◆ Okuma metni
════════════════
Aile ve Sosyal Politikalar Bakanlığı'nın avukatı Müjgan Bilgen Özen, bilirkişi raporuna kısmen katıldıklarını belirterek, sanık Yurdagül İ.’nin ikinci dereceden asli kusurlu olmasını kabul etmediklerini, aksine birinci dereceden kusurlu olduğunu düşündüklerini belirterek, bu yüzden yeni bir heyet tarafından bilirkişi raporu hazırlanmasını talep etti. Özen ayrıca, bilirkişi raporuna göre servis görevlisi D.K. ile öğretmen A.G.'nin birinci derece asli kusurlu olmasından dolayı tutuklanmalarını istedi.
AVUKATIN SÖZLERİ TEPKİYE NEDEN OLDU
Sanıklardan Yurdagül İ. ve eşi Tamer İ.’nin avukatı Yasin Yiğit, bilirkişi raporunda Tamer İ.’nin birinci dereceden asli kusurlu sayılmasına katılmadıklarını ifade ederek, "Dinlenen tanıkların ifadelerine göre Tamer İ.’nin sadece şoför olarak görevli olmasına ve çocukların indirilip bindirilmesine, emniyet kemerinin bağlanması gibi görevlerinin olmamasına rağmen birinci dereceden asli kusurlu olmasını kabul etmiyoruz. Bilirkişiler bu konuda uzman kişiler değildir. Yurdagül İ. ise ilk raporda asli kusurlu, ikinci raporda ise ikince dereceden asli kusurlu gösterilmiştir. Mahkemenin nasıl karar vereceğini bilmiyorum. Daha önceki raporda asli kusurlu olarak gösterilen sanıklar dışarıdayken, benim müvekkillerimin tali kusurluyken içeride kalması kabul edilemez. Bilirkişi heyetinde kimya mühendisi, inşaat mühendisi ve makine mühendisi yer almaktadır. Bilirkişi heyeti, olayı raporlama hususunda yeterli ve yetkin değildir. Bilirkişinin bu olayı iş kazası olarak değerlendirmelerinin ortaya koyduğu bir şeydir. Alkollü araç kullanıp 8-9 kişinin ölümüne neden olan insanlar bile 10 ay yatıp çıkarken, müvekkillerimin bu kadar uzun süre tutuklu kalması adil değildir" dedi. Bu sözler üzerine, davayı takip eden seyirciler avukata tepki gösterdi. Tepki gösterenlerin kendi aralarında söylenmesi üzerine, hakim duruşmayı izleyenleri sessiz olmaları konusunda uyardı.
════════════════
◆ Verilen kayıtlar
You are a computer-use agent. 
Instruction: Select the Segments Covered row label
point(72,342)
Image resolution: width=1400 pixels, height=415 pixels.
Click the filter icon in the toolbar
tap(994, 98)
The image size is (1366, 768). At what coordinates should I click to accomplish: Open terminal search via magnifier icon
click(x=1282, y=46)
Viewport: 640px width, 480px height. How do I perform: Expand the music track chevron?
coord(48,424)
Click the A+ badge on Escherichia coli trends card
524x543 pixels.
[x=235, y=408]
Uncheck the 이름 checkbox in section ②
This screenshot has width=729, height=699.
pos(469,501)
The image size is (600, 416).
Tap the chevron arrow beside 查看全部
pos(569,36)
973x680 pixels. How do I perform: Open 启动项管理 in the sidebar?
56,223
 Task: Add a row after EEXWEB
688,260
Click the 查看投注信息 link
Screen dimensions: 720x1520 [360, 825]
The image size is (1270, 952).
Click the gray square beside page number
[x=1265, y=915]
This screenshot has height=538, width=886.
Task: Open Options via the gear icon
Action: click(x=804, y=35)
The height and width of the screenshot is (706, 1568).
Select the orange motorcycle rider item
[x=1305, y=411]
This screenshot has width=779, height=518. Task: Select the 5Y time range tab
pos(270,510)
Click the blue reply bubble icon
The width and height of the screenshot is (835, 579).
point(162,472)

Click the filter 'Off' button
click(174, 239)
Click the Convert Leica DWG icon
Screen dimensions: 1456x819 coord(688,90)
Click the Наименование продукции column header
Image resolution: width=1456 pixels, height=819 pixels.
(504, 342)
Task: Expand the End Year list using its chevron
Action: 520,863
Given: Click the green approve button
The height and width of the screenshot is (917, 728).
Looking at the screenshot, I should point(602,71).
════════════════
◆ Görev 1
Okuma metninde "Aile ve Sosyal" sözleriyle başlayıp "dolayı tutuklanmalarını istedi." sözlerine kadar süren kısmı, içindeki "servis görevlisi" ifadesini "okul görevlisi" ile değiştirerek yeniden yazın.
◆ Görev 2
Kayıtlarda "The image size is (1270, 952)." ifadesini içeren satırdan başlayıp "[x=1305, y=411]" ifadesini içeren satıra kadar uzanan satırları, iki uçtaki satırlar da dahil olmak üzere, numaralı bir liste hâlinde yeniden yazın. Boş satırları atlayın ve yalnızca bu satırları verin.

◆ Doğru yanıt 1
Aile ve Sosyal Politikalar Bakanlığı'nın avukatı Müjgan Bilgen Özen, bilirkişi raporuna kısmen katıldıklarını belirterek, sanık Yurdagül İ.’nin ikinci dereceden asli kusurlu olmasını kabul etmediklerini, aksine birinci dereceden kusurlu olduğunu düşündüklerini belirterek, bu yüzden yeni bir heyet tarafından bilirkişi raporu hazırlanmasını talep etti. Özen ayrıca, bilirkişi raporuna göre okul görevlisi D.K. ile öğretmen A.G.'nin birinci derece asli kusurlu olmasından dolayı tutuklanmalarını istedi.

◆ Doğru yanıt 2
1. The image size is (1270, 952).
2. Click the gray square beside page number
3. [x=1265, y=915]
4. This screenshot has height=538, width=886.
5. Task: Open Options via the gear icon
6. Action: click(x=804, y=35)
7. The height and width of the screenshot is (706, 1568).
8. Select the orange motorcycle rider item
9. [x=1305, y=411]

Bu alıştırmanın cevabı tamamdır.